Classic History Books

William J. Claxton - The Mastery of the Air

Early writers of the fourth century saw the possibility of aerial navigation, but those who tried to put their
theories in practice were beset by so many difficulties that they rarely succeeded in leaving the ground.

Most of the early pioneers of aviation believed that if a man wanted to fly he must provide himself with a
pair of wings similar to those of a large bird. The story goes that a certain abbot told King James IV of

Scotland that he would fly from Stirling Castle to Paris. He made for himself powerful wings of eagles'

feathers, which he fixed to his body and launched himself into the air. As might be expected, he fell and

broke his legs.

But although the muscles of man are of insufficient strength to bear him in the air, it has been found
possible, by using a motor engine, to give to man the power of flight which his natural weakness denied


Scientists estimate that to raise a man of about 12 stone in the air and enable him to fly there would be
required an immense pair of wings over 20 feet in span. In comparison with the weight of a man a bird's

weight is remarkably small - the largest bird does not weigh much more than 20 pounds - but its wing

muscles are infinitely stronger in proportion than the shoulder and arm muscles of a man.
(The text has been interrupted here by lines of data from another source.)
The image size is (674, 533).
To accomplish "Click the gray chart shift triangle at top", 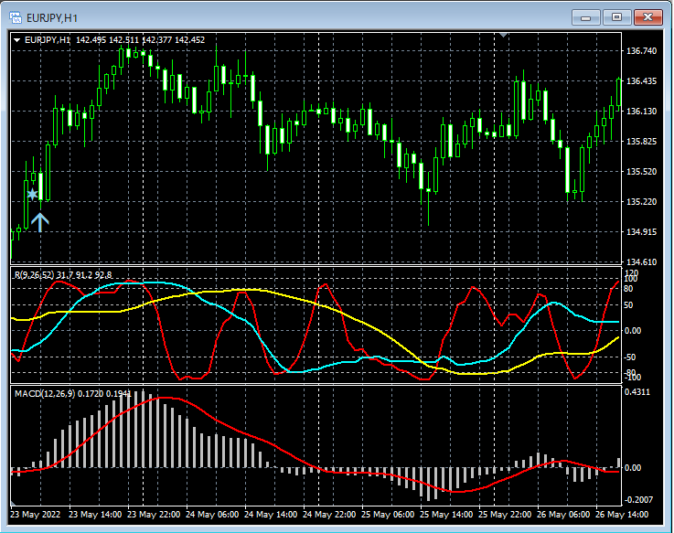I will coord(502,35).

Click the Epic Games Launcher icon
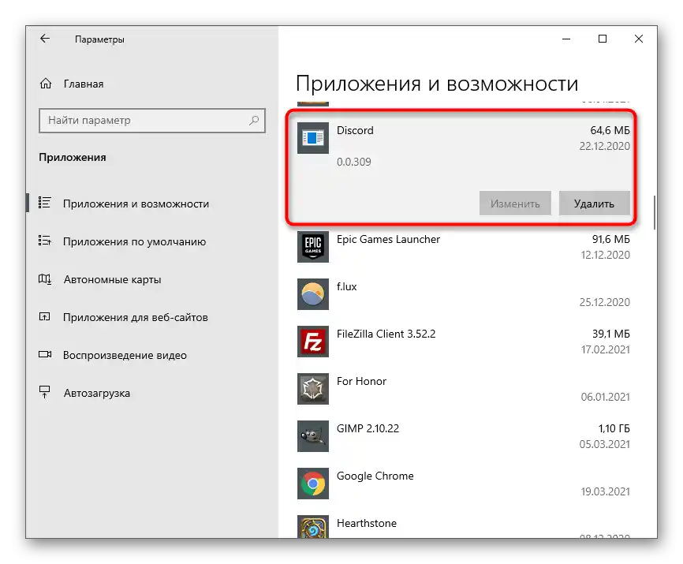coord(313,247)
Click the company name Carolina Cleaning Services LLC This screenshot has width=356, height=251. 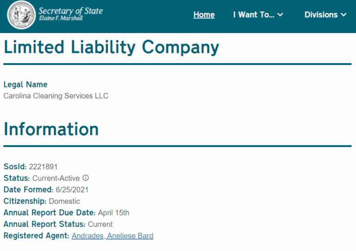[56, 96]
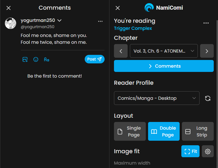Click the yogurtman250 avatar thumbnail
Screen dimensions: 218x168
pos(11,23)
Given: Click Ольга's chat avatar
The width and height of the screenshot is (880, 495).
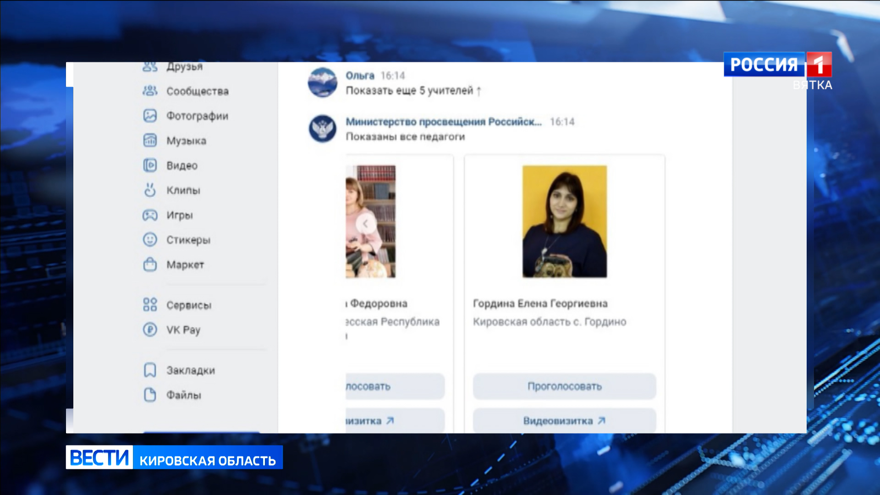Looking at the screenshot, I should click(x=322, y=83).
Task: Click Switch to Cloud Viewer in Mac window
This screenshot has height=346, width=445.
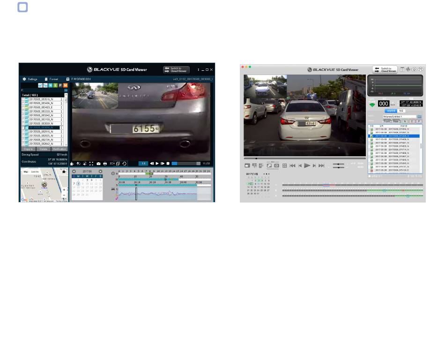Action: 385,69
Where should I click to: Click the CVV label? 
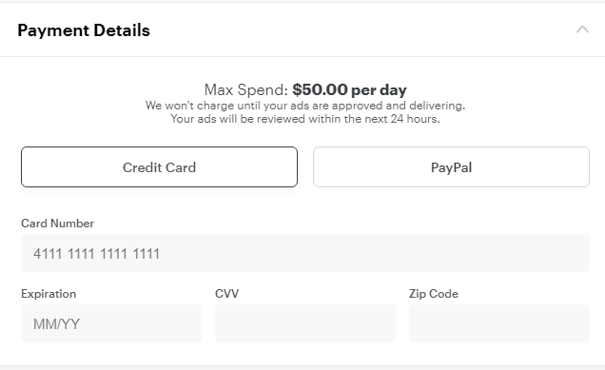click(226, 294)
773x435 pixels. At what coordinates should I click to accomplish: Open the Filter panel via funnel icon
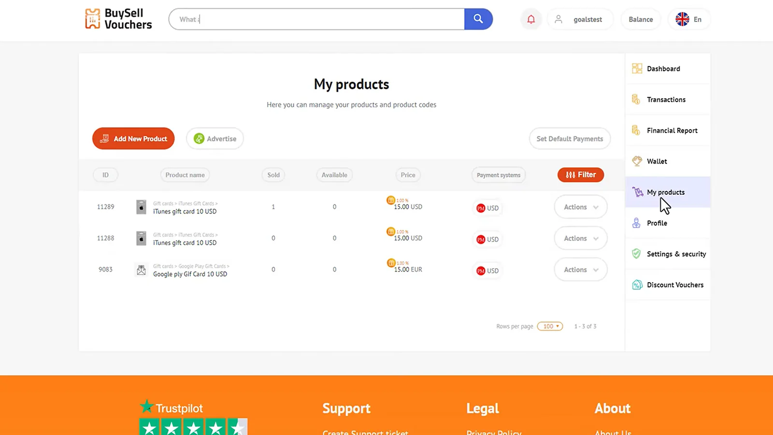click(x=571, y=174)
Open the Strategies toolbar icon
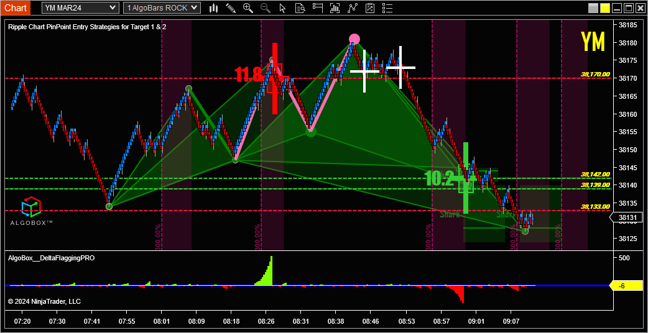Screen dimensions: 648x333 [353, 8]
As we shall see in a succeeding chapter, the "wing" theory was persevered with for many years some two
or three centuries ago, and later on it was of much use in providing data for the gradual development of

the modern aeroplane.


CHAPTER XV. A Pioneer in Aviation

Hitherto we have traced the gradual development of the balloon right from the early days of aeronautics,
when the brothers Montgolfier constructed their hot-air balloon, down to the most modern dirigible. It is

now our purpose, in this and subsequent chapters, to follow the course of the pioneers of aviation.

It must not be supposed that the invention of the steerable balloon was greatly in advance of that of the
heavier-than-air machine. Indeed, developments in both the dirigible airship and the aeroplane have

taken place side by side. In some cases men like Santos Dumont have given earnest attention to both

forms of air-craft, and produced practical results with both. Thus, after the famous Brazilian aeronaut had

won the Deutsch prize for a flight in an air-ship round the Eiffel tower, he immediately set to work to

construct an aeroplane which he subsequently piloted at Bagatelle and was awarded the first "Deutsch

prize" for aviation.

It is generally agreed that the undoubted inventor of the aeroplane, practically in the form in which it
now appears, was an English engineer, Sir George Cayley. Just over a hundred years ago this clever

Englishman worked out complete plans for an aeroplane, which in many vital respects embodied the

principal parts of the monoplane as it exists to-day.

There were wings which were inclined so that they formed a lifting plane; moreover, the wings were
curved, or "cambered", similar to the wing of a bird, and, as we shall see in a later chapter, this curve is

one of the salient features of the plane of a modern heavier-than-air machine. Sir George also advocated

the screw propeller worked by some form of "explosion" motor, which at that time had not arrived.

Indeed, if there had been a motor available it is quite possible that England would have led the way in

aviation. But, unfortunately, owing to the absence of a powerful motor engine, Sir George's ideas could

not be practically carried out till nearly a century later, and then Englishmen were forestalled by the

Wright brothers, of America, as well as by several French inventors.